Four Presentation Lessons from Larry King

Shortly after talk show host Larry King announced his decision to hang up his suspenders after 25 years at CNN, he was asked to reminisce about his favorite guests. What caught my attention as a business communications coach were the traits King says he looks for in an ideal interviewee: passion, a sense of humor, anger, and an ability to explain what he or she does very well. The ability to telegraph these four qualities to audience members helps business leaders stand out—whether they're being interviewed on CNN, giving a sales presentation, or pitching an investor. Consider my advice below to improve your own delivery.

Transmit passion. Enthusiasm is contagious. Built to Last author Jim Collins once said that some managers are uncomfortable expressing emotion about their dreams; but it's passion and emotion that attract and motivate others. Too many speakers fall into what I call "presentation mode," hiding their passion, energy, and enthusiasm. Passion appeals to the emotional side of the brain, and it's the emotional side—the right brain—that often guides decision-making.

Show off your sense of humor. In June, Apple (AAPL) Chief Executive Officer Steve Jobs was demonstrating the new iPhone 4 when the demo failed to work because of an overtaxed data network in the conference venue. Jobs was able to make a joke even as he was troubleshooting: "You could help me out. If you're on Wi-Fi, if you would just get off, I would appreciate it," Jobs told the audience, flashing a broad smile.

Despite the best-laid plans, something often goes wrong in a presentation, interview, or pitch. Shrugging it off with a smile and a humorous aside shows that you don't take yourself too seriously. Notice that Larry King did not say that a great guest tells jokes. Nobody expects a speaker to be a comedian, but having a sense of humor—especially when something goes awry—is appealing.

Don't be afraid to demonstrate your anger. Although King didn't explain this particular quality, I believe it speaks to having a larger mission. Great communicators convey a sense of purpose—a mission—to right a "wrong." In the corporate world, a wrong could be poor customer service, inferior products, or our dependency on fossil fuels.

Audience members notice when speakers lack anger. Some liberal and conservative political observers have criticized President Barack Obama for not being emotional enough—angry enough—when speaking about topics such as the BP (BP) oil disaster or unemployment. I'm sure Obama is upset about both situations but this criticism reinforces the point that the outward manifestation of "anger"—even a touch of it—is a trait that people want to see in a speaker.

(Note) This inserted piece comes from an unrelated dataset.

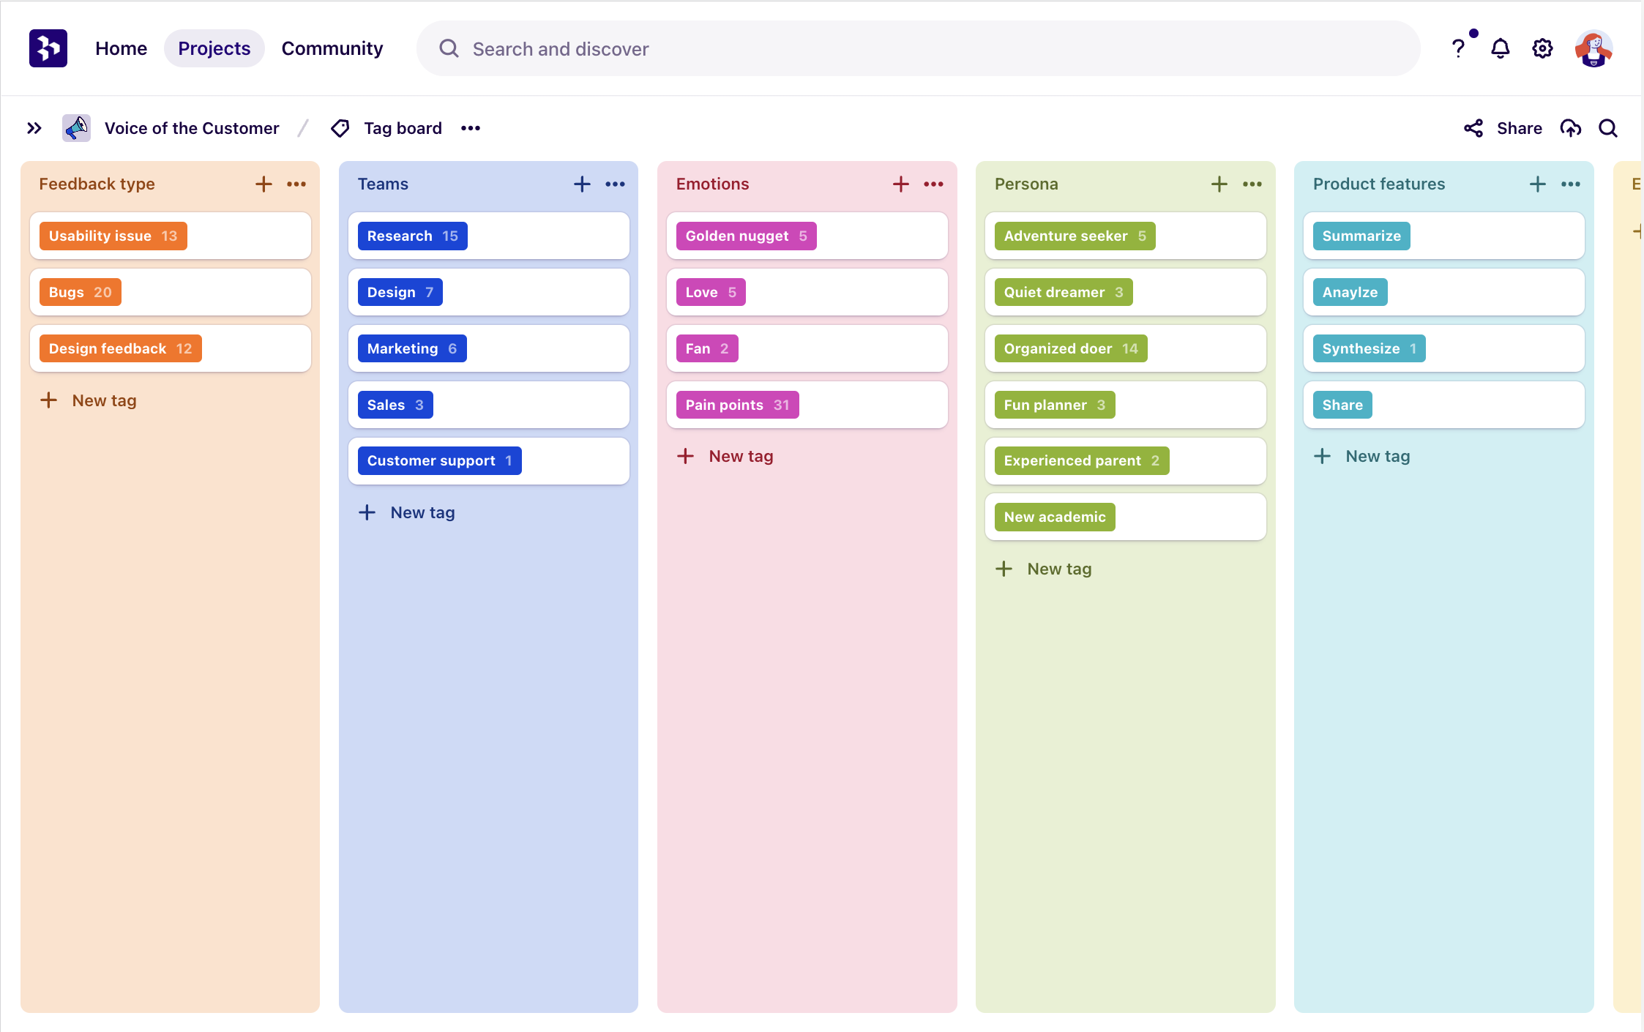Screen dimensions: 1644x1032
Task: Add a new tag to Teams with the plus icon
Action: 581,184
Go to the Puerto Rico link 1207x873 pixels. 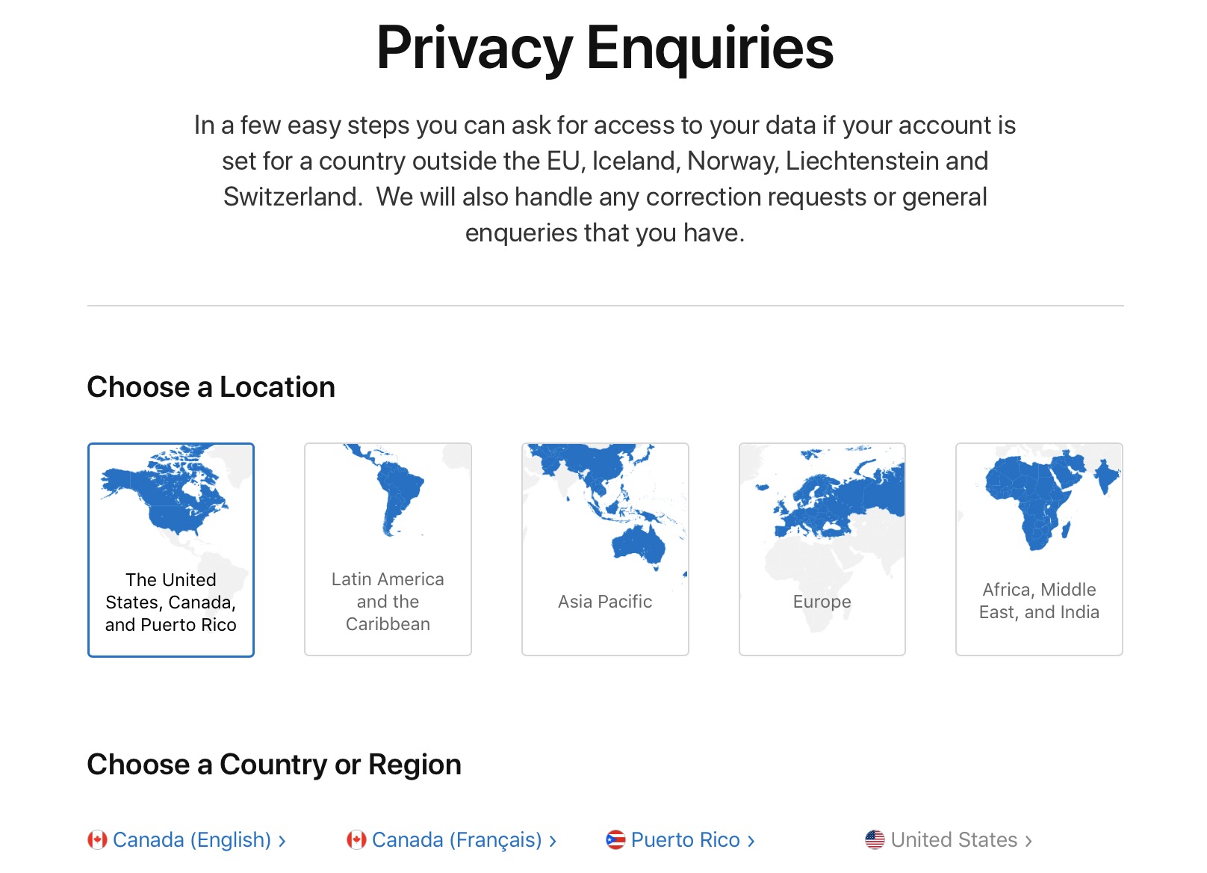click(685, 839)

Explain what you do very well. In a June New York Times interview, MasterCard (MA) Chief Executive Officer Robert Selander defined executive "presence" as knowing what to communicate and how. In other words, communicate the right amount of information that is appropriate for your audience.

When I worked for CNN as a business correspondent, I quickly learned that the guests who communicate clearly, simply, and concisely are nearly always invited back. There are guests I interviewed 10 years ago who are still go-to experts on various television networks. They have staying power not because they are the most knowledgeable about particular topics, but because they can talk about those topics in clear, simple, and concise language. This quality matters in business, too. I'll never forget sharing lunch with a Fortune 500 technology executive in the company's cafeteria. The executive pointed to someone sitting a few tables away and said: "You see that guy? He's the smartest person in the company but he barely gets ahead. He should be running this place by now." "Why isn't he?" I asked. "Because nobody can understand him," the manager said.

Very few journalists can claim they've interviewed more people than Larry King. For more than 50 years in broadcasting, he has sat across from the best and the worst communicators. He's had plenty of time and more than enough experience to accurately identify the qualities of a great guest. Honing all four qualities might not land you on CNN, but it will help you win over your audience.